-- SUPPLIED ENTRIES start --
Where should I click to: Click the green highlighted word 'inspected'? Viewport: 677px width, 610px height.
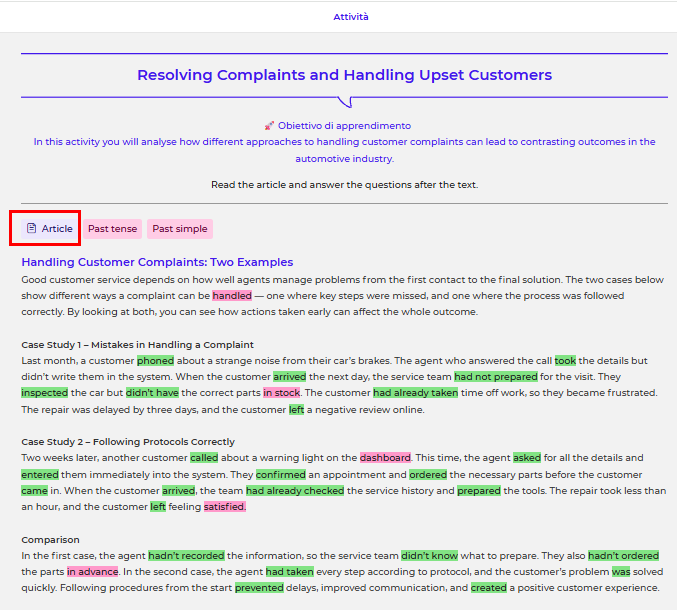(x=45, y=393)
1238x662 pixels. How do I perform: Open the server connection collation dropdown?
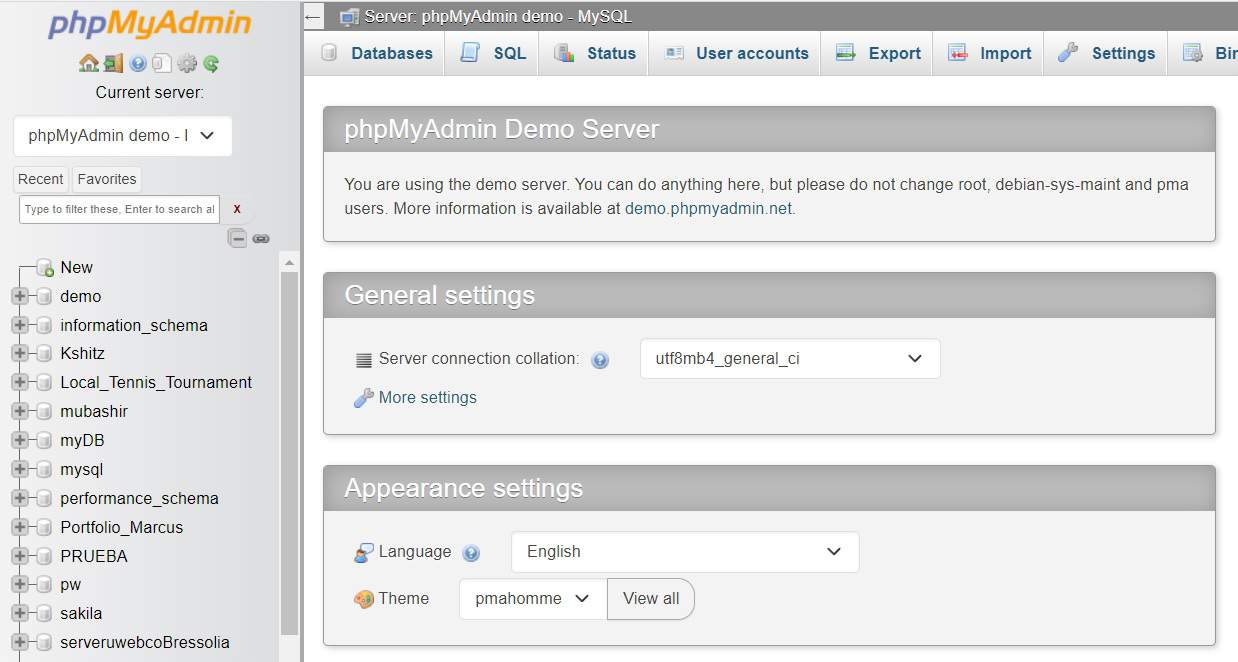[789, 359]
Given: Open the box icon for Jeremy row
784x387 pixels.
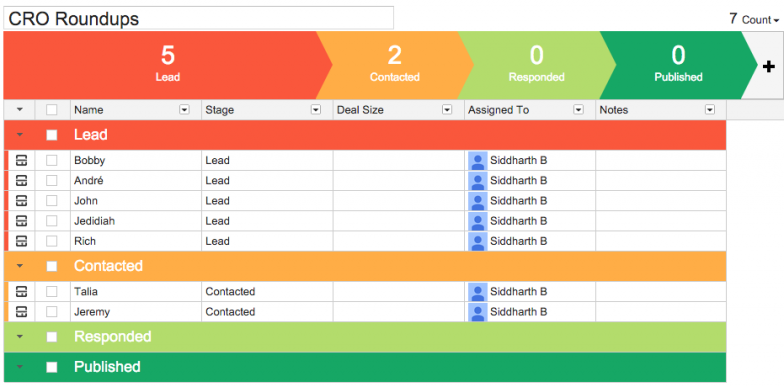Looking at the screenshot, I should pyautogui.click(x=22, y=312).
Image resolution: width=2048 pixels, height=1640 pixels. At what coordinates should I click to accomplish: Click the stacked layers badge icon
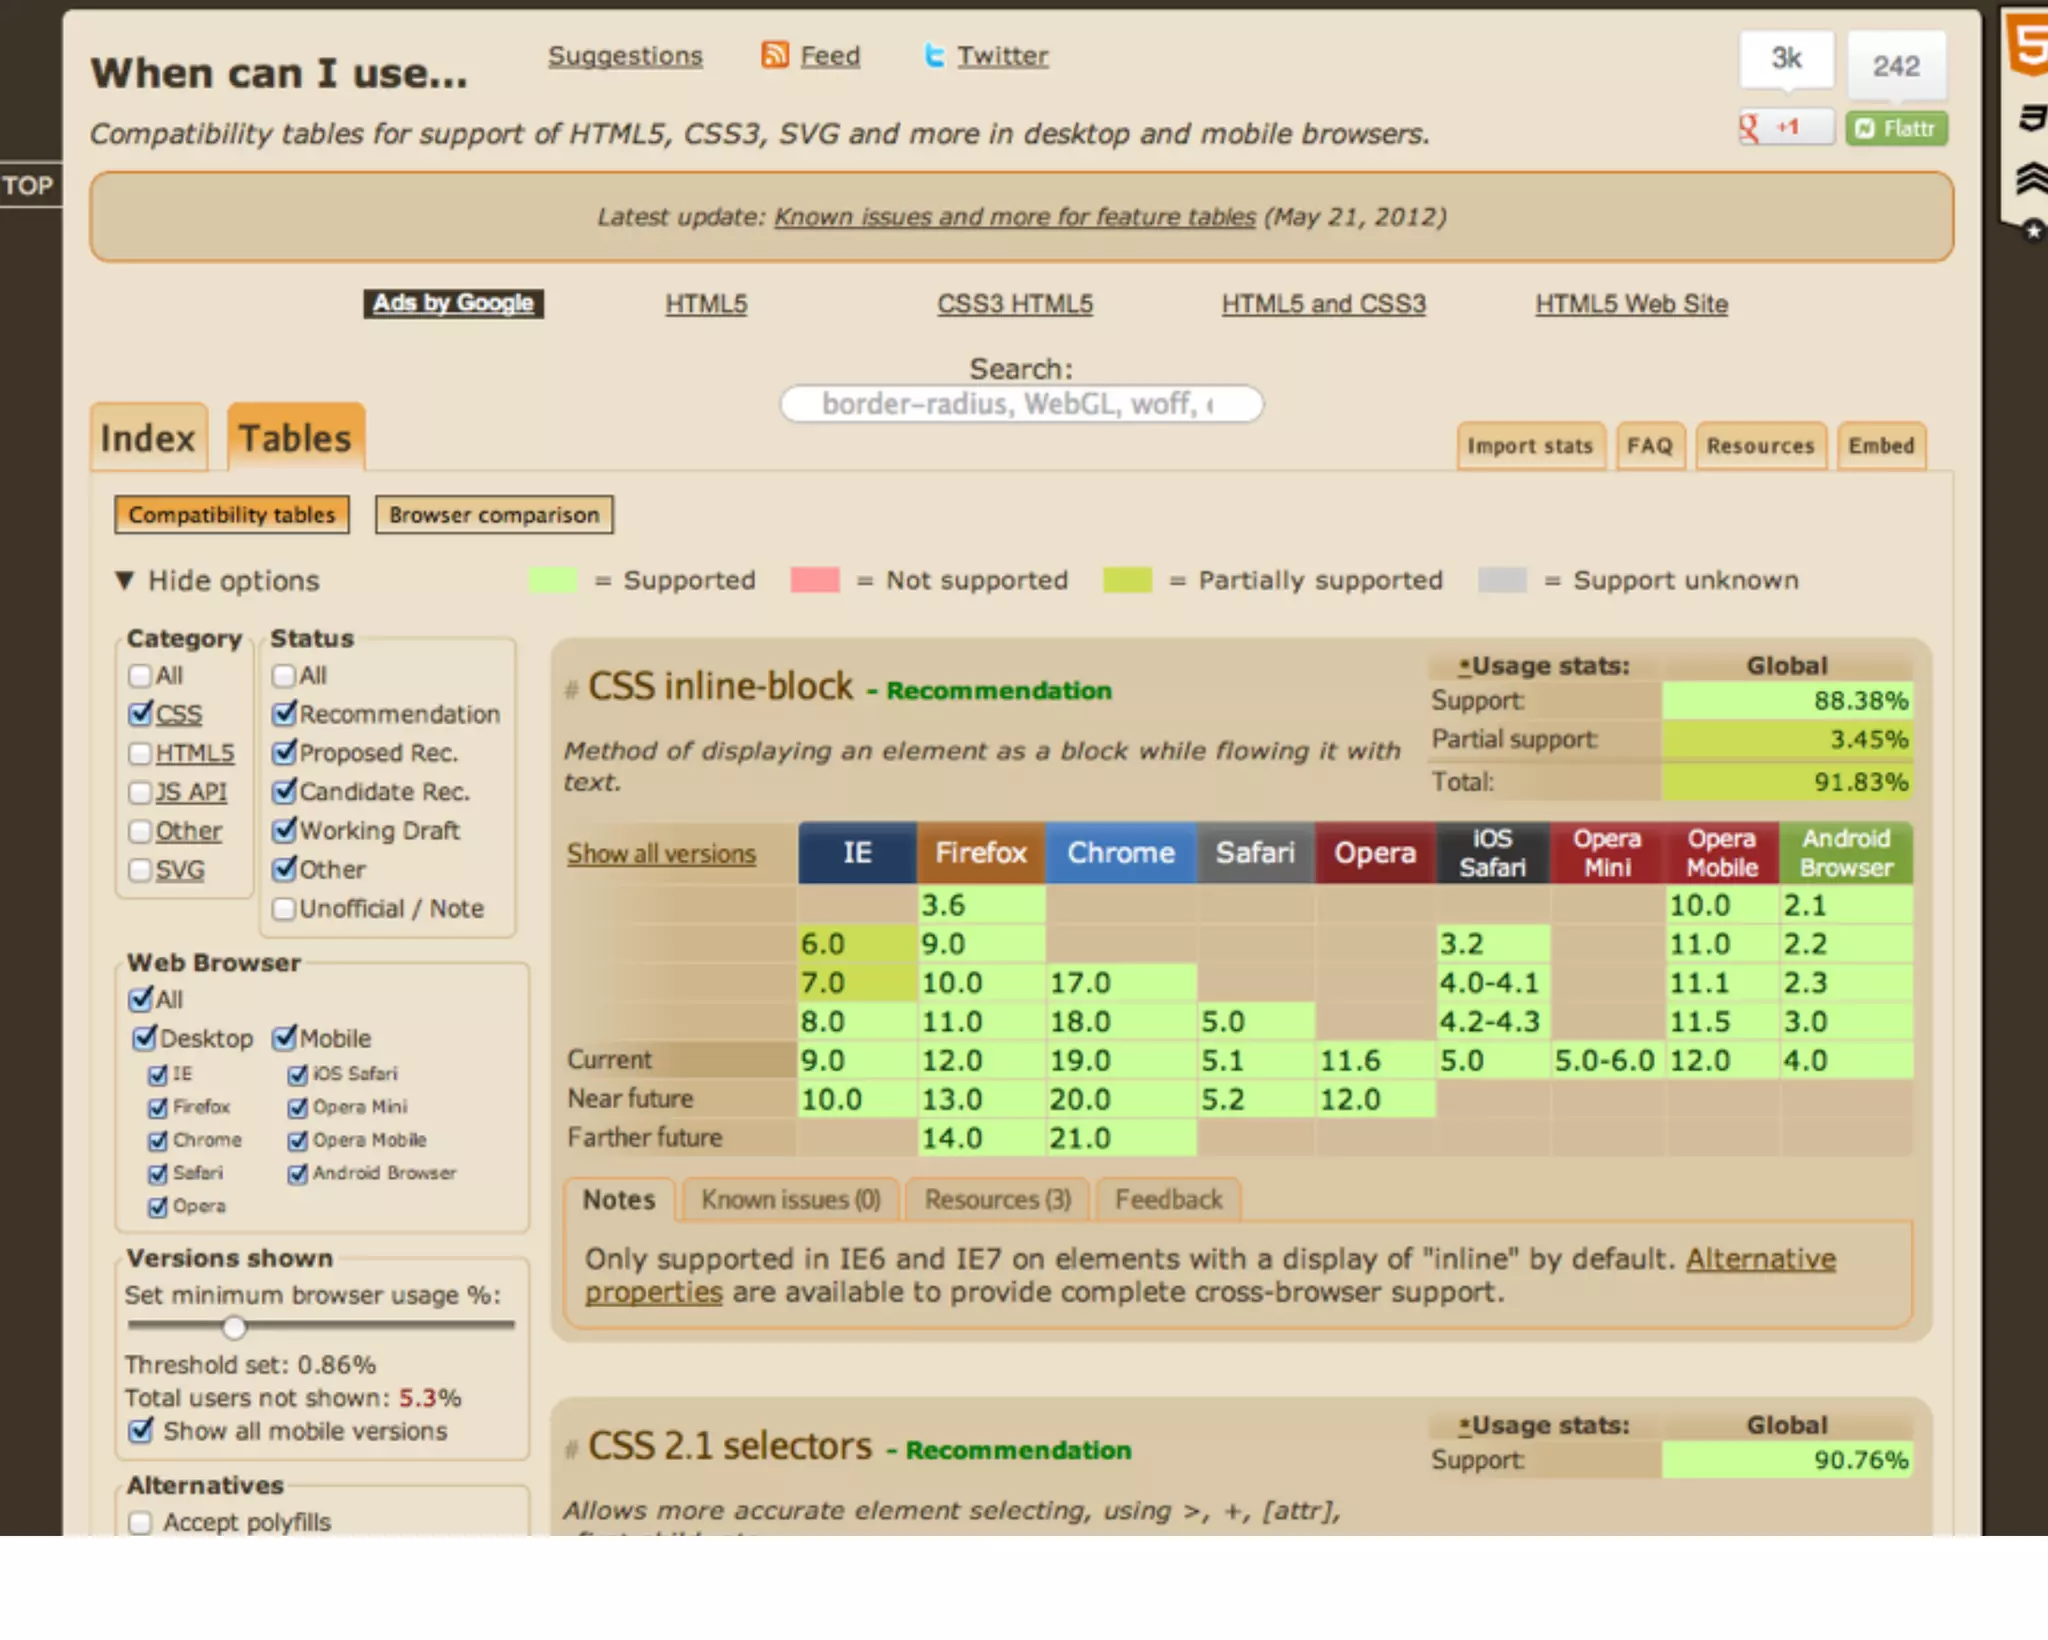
-- SUPPLIED ENTRIES end --
→ GOAL
Return the lines of the listing from its beginning through the line containing "Looking at the", reproducing them word for word and including both ends. Omit the pictures from your response.

→ WRITTEN ANSWER
Where should I click to: Click the green highlighted word 'inspected'? Viewport: 677px width, 610px height.
(x=45, y=393)
1238x662 pixels. How do I perform: Open the server connection collation dropdown?
[789, 359]
Given: Open the box icon for Jeremy row
784x387 pixels.
Looking at the screenshot, I should pyautogui.click(x=22, y=312).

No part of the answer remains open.